## Problem details
An exact copy, beginning at the line containing "Viewport: 471px width, 400px height." and ending at the final line of the records that follow, is the answer; it has no pictures and no other text.

[Saved data entries]
Content starts

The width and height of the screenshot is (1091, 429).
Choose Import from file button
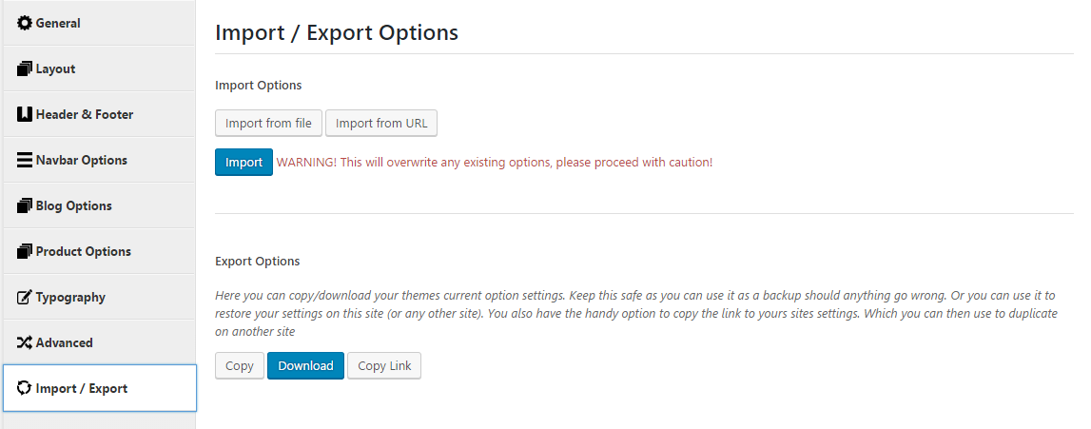coord(268,123)
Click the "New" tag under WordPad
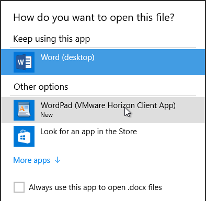The width and height of the screenshot is (206, 201). click(47, 115)
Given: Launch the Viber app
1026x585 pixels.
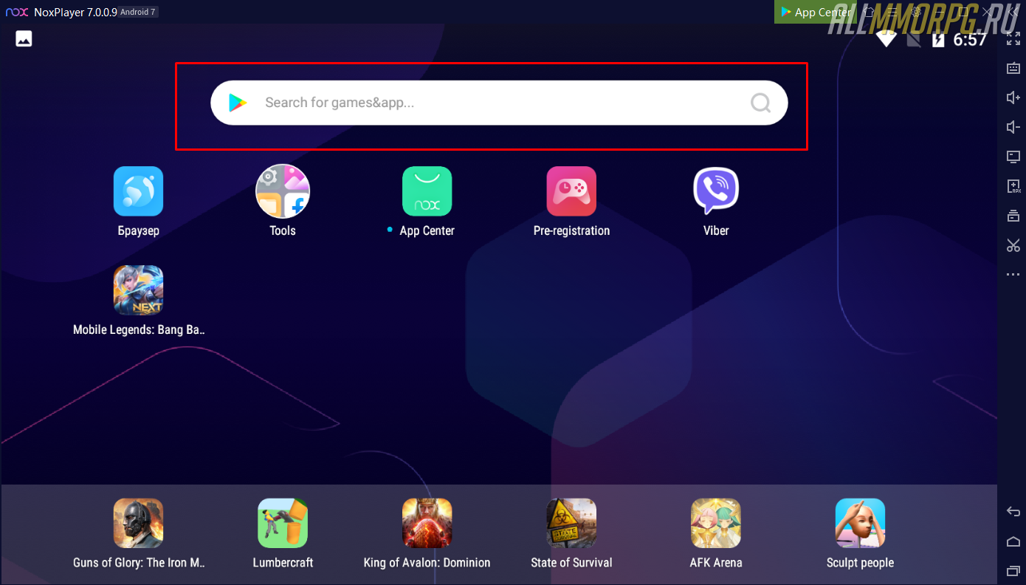Looking at the screenshot, I should coord(715,191).
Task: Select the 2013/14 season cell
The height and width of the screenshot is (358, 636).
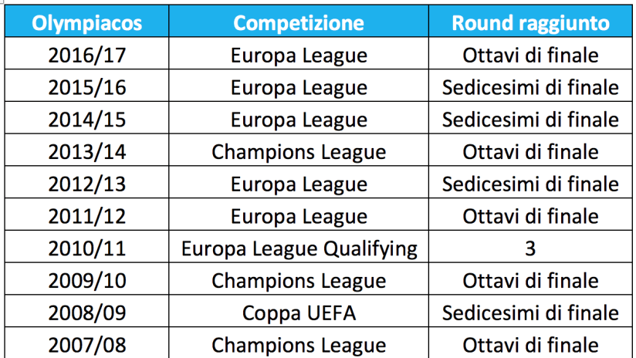Action: pyautogui.click(x=86, y=150)
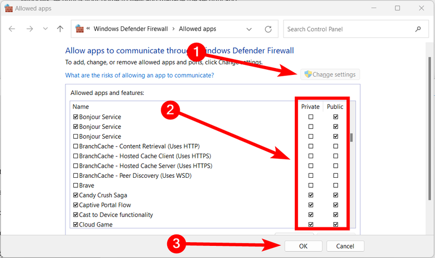Select the Allowed apps breadcrumb item
This screenshot has height=258, width=435.
[x=197, y=29]
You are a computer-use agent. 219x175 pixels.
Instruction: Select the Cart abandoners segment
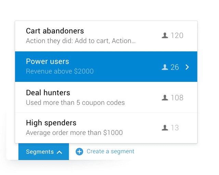(x=106, y=36)
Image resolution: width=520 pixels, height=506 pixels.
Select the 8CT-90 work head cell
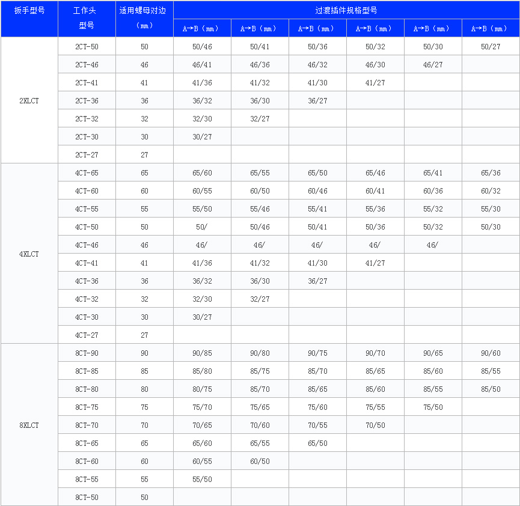(x=87, y=353)
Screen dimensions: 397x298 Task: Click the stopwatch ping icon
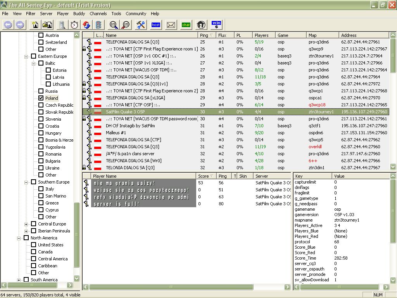click(74, 25)

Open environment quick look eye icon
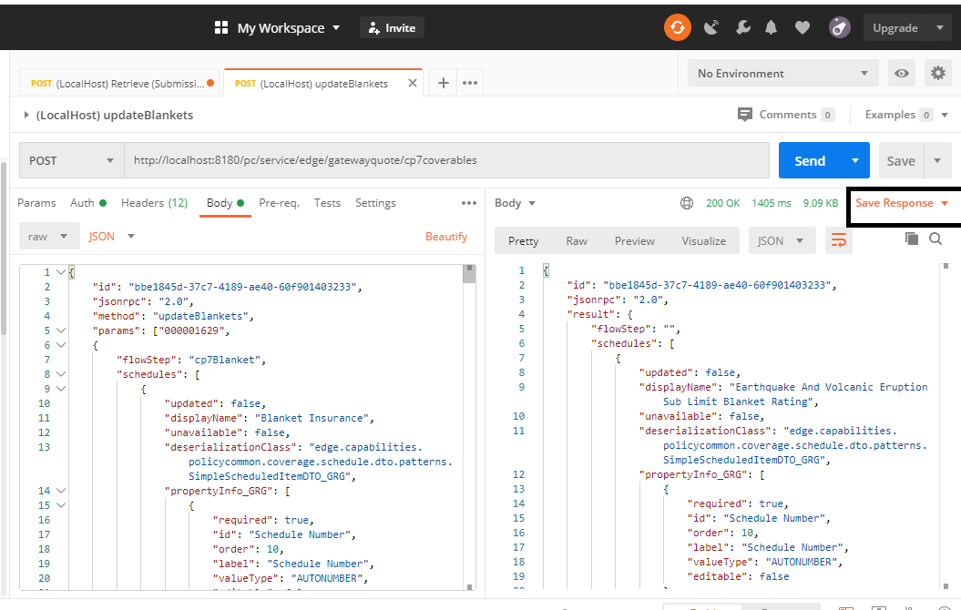tap(901, 73)
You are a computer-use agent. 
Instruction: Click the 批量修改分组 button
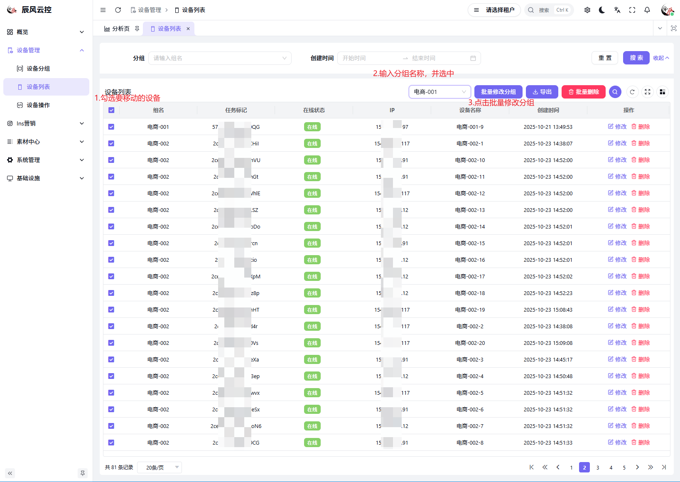498,92
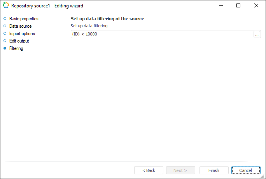Click the application logo in the title bar
The image size is (266, 179).
click(6, 6)
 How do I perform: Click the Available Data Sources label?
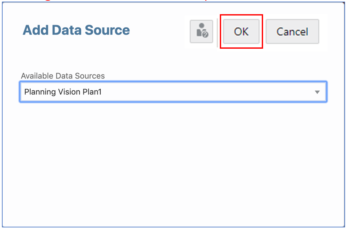(63, 76)
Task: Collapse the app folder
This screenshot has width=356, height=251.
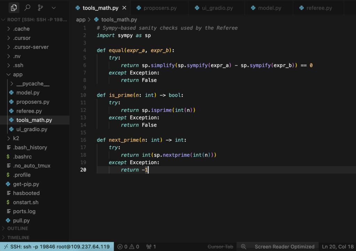Action: (18, 74)
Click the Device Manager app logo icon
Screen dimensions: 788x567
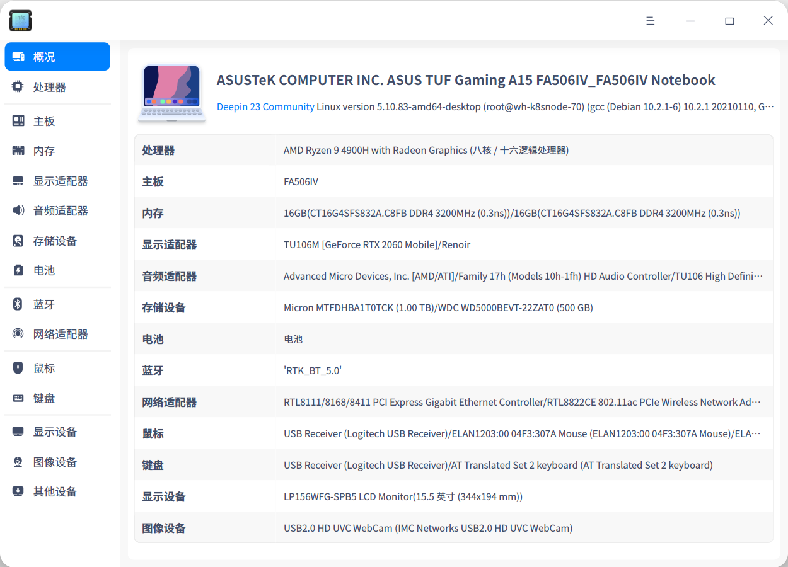click(20, 20)
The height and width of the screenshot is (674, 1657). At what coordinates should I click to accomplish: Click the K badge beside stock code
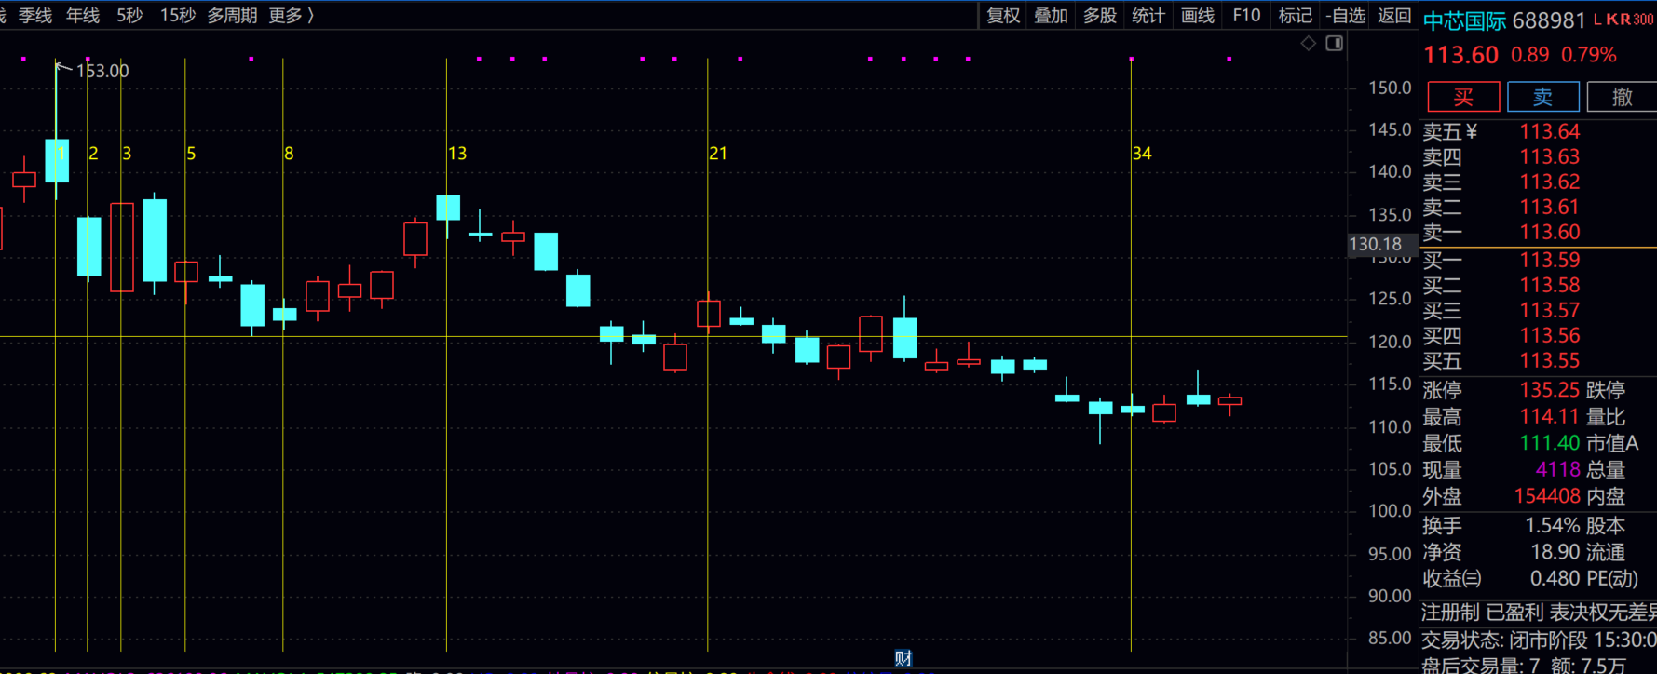(x=1611, y=20)
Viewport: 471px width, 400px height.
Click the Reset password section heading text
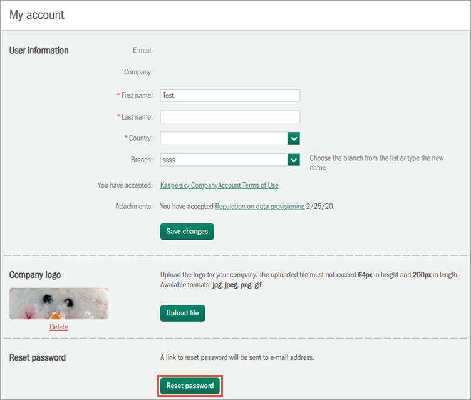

Content ends

## Response to the task
Viewport: 471px width, 400px height.
Click the Reset password section heading text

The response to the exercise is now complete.